■ **What needs to be done**: Copy every line of the material precisely.

■ **Data to process**:

⟨

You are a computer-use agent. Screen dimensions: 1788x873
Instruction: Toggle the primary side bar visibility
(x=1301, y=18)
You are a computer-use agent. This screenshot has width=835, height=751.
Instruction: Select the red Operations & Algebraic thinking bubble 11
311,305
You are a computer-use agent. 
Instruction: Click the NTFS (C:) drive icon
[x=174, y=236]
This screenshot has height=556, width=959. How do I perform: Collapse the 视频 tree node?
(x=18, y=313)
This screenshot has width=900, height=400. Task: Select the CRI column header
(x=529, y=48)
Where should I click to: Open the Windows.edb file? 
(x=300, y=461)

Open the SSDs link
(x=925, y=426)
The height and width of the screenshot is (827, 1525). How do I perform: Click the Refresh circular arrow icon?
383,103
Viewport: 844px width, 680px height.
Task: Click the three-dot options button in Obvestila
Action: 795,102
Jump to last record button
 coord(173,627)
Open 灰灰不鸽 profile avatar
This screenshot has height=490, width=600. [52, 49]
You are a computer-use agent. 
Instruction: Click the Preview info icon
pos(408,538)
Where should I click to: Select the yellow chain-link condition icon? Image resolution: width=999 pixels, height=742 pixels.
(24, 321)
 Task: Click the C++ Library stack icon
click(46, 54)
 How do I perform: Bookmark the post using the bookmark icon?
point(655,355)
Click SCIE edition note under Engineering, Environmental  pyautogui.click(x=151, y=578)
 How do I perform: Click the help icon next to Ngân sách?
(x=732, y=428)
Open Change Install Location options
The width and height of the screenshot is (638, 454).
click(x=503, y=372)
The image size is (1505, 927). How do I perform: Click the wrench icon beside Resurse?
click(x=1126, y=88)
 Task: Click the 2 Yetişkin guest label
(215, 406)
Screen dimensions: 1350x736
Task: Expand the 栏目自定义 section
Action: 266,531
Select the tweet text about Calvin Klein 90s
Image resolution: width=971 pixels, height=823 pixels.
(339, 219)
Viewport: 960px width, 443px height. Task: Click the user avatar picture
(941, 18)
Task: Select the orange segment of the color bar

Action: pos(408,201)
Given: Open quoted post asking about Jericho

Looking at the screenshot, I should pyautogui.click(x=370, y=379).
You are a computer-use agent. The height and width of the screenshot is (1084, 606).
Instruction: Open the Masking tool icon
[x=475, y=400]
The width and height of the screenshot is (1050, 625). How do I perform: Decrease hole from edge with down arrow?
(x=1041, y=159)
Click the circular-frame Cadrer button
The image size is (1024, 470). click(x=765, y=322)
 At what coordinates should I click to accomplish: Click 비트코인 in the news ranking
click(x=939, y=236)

⟩

■ **Your solution**:
You are a computer-use agent. Screen dimensions: 1788x873
Instruction: Toggle the primary side bar visibility
(x=1301, y=18)
You are a computer-use agent. This screenshot has width=835, height=751.
Instruction: Select the red Operations & Algebraic thinking bubble 11
311,305
You are a computer-use agent. 
Instruction: Click the NTFS (C:) drive icon
[x=174, y=236]
This screenshot has height=556, width=959. How do I perform: Collapse the 视频 tree node?
(x=18, y=313)
This screenshot has width=900, height=400. Task: Select the CRI column header
(x=529, y=48)
Where should I click to: Open the Windows.edb file? 
(x=300, y=461)

Open the SSDs link
(x=925, y=426)
The height and width of the screenshot is (827, 1525). How do I perform: Click the Refresh circular arrow icon?
383,103
Viewport: 844px width, 680px height.
Task: Click the three-dot options button in Obvestila
Action: 795,102
Jump to last record button
 coord(173,627)
Open 灰灰不鸽 profile avatar
This screenshot has height=490, width=600. [52, 49]
You are a computer-use agent. 
Instruction: Click the Preview info icon
pos(408,538)
Where should I click to: Select the yellow chain-link condition icon? Image resolution: width=999 pixels, height=742 pixels.
(24, 321)
 Task: Click the C++ Library stack icon
click(46, 54)
 How do I perform: Bookmark the post using the bookmark icon?
point(655,355)
Click SCIE edition note under Engineering, Environmental  pyautogui.click(x=151, y=578)
 How do I perform: Click the help icon next to Ngân sách?
(x=732, y=428)
Open Change Install Location options
The width and height of the screenshot is (638, 454).
click(x=503, y=372)
The image size is (1505, 927). How do I perform: Click the wrench icon beside Resurse?
click(x=1126, y=88)
 Task: Click the 2 Yetişkin guest label
(215, 406)
Screen dimensions: 1350x736
Task: Expand the 栏目自定义 section
Action: 266,531
Select the tweet text about Calvin Klein 90s
Image resolution: width=971 pixels, height=823 pixels.
(339, 219)
Viewport: 960px width, 443px height. Task: Click the user avatar picture
(941, 18)
Task: Select the orange segment of the color bar

Action: pos(408,201)
Given: Open quoted post asking about Jericho

Looking at the screenshot, I should pyautogui.click(x=370, y=379).
You are a computer-use agent. The height and width of the screenshot is (1084, 606).
Instruction: Open the Masking tool icon
[x=475, y=400]
The width and height of the screenshot is (1050, 625). How do I perform: Decrease hole from edge with down arrow?
(x=1041, y=159)
Click the circular-frame Cadrer button
The image size is (1024, 470). click(x=765, y=322)
 At what coordinates should I click to accomplish: Click 비트코인 in the news ranking
click(x=939, y=236)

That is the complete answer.